We often teach students that if they are given an assignment that they don't like for whatever reason to negotiate an alternative assignment with the teacher. They can do this by (1) creating an alternative assignment that meets the lesson objectives but is based on their own strengths and interests, and (2) presenting the alternate assignment to the teacher in a respectful way. Suddenly the difficult and oppositional student becomes a charming and skilled negotiator who not only provides an appropriate alternative assignment for himself or herself but also other students in the classroom. Think of how much of the work involved in differentiating instruction could actually be taken care of (and off the teacher's plate) by teaching students this valuable life skill.
Key Points to Remember
- Individualized social skills instruction can be embedded into the school day.
- Many educators choose to fight unnecessary battles with students that lead to power struggles by trying to change behaviors that are not truly problems.
- Behaviors that are truly problems are those that are dangerous, destructive, seriously disruptive, or possibly those that cause the student to be seen negatively or invite bullying.

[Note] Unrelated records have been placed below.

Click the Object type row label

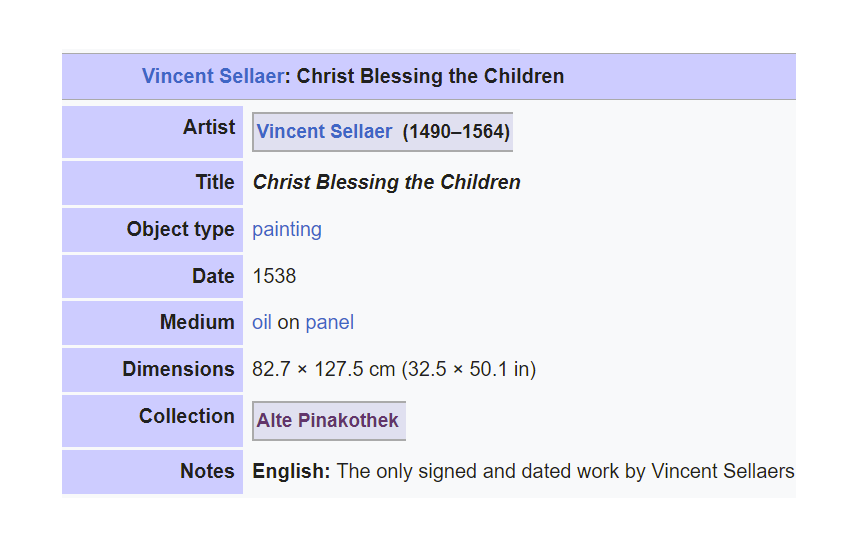point(181,229)
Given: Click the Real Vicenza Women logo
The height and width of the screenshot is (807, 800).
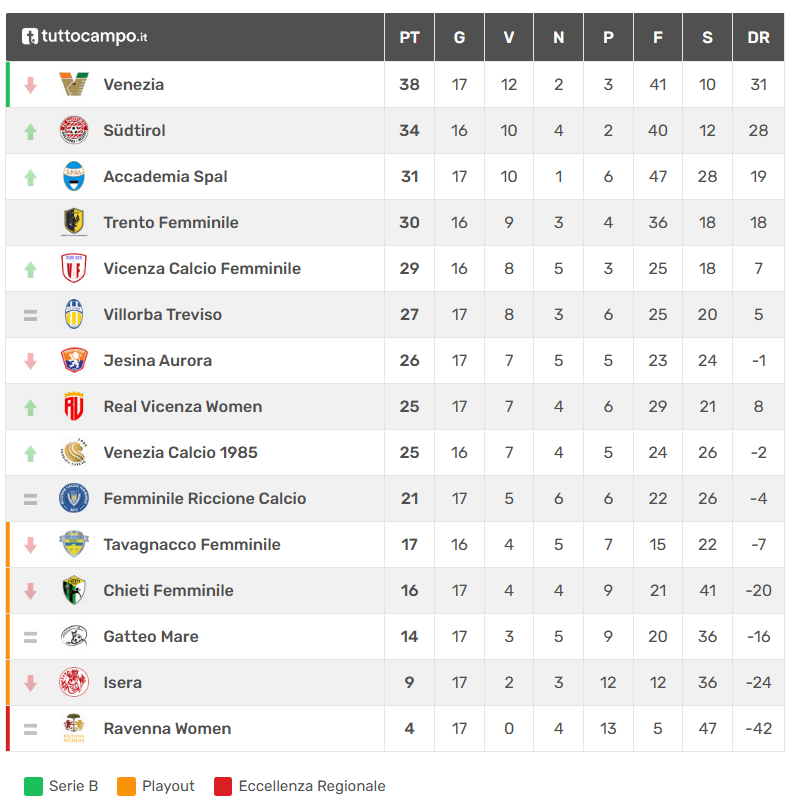Looking at the screenshot, I should pos(74,407).
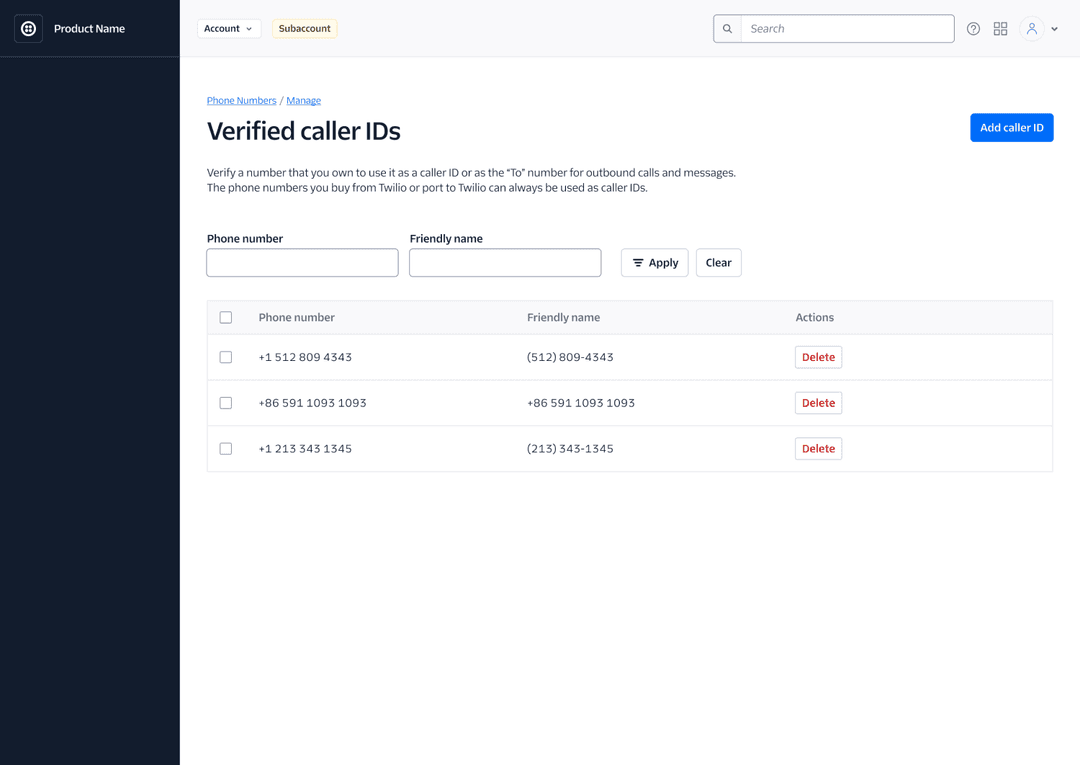The height and width of the screenshot is (765, 1080).
Task: Select the checkbox for +1 512 809 4343
Action: click(x=226, y=357)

- When identifying replacement behavior, an educator should consider the potato or dead man's rule, fair pair rule, and matching rules.
- When determining who will be delivering social skills instruction to an individual student, schools can be creative. Any available adult in the school environment who has been trained by a behavior specialist or certified teacher in what content to deliver, how to deliver the instruction, and when to deliver it can provide this instruction.
- Individualized social skills instruction can be delivered throughout the day in existing therapies, scheduled check-in times, precorrections, behavior tutoring sessions, and incidental teaching opportunities.
- Individualized social skills instruction can be delivered in many formats. Two examples that have been effective are video modeling and social stories.
- Taking breaks and negotiation skills are two commonly overlooked replacement behaviors. Teaching them to students can prevent many problem behaviors.
Discussion Questions and Activities
- When you are deciding what problem behavior to address, you should look at the 3 D's (dangerous, destructive, or seriously disruptive). Decide whether the following behaviors pass the 3 D's test. (A) A student blurts out in class approximately ten times an hour. (B) A student gets angry and colors on other students' papers. (C) A student hits others when frustrated with an academic task. (D) A student crawls under furniture to escape undesirable tasks. (E) A student makes noises instead of working.
- When thinking about the fair pair rule, decide which of these problem behaviors and replacement behaviors are fair pairs. (A) Problem behavior: Makes noises when frustrated with a task. Replacement behavior: Tell the child he can only make noises outside. (B) Problem behavior: Makes noises when frustrated with a task. Replacement behavior: Teach the child to hold up a card to signal the teacher she needs help with a task.
- Brainstorm a list of staff in your school who could deliver individual social skills instruction if properly trained by a behavior specialist or certified teacher.
- Many teachers expect that when they give an assignment, students will complete it without argument. If a student with challenging behavior has been taught appropriate negotiation skills, how could you convince a resistant teacher to be open to positive negotiations from the student?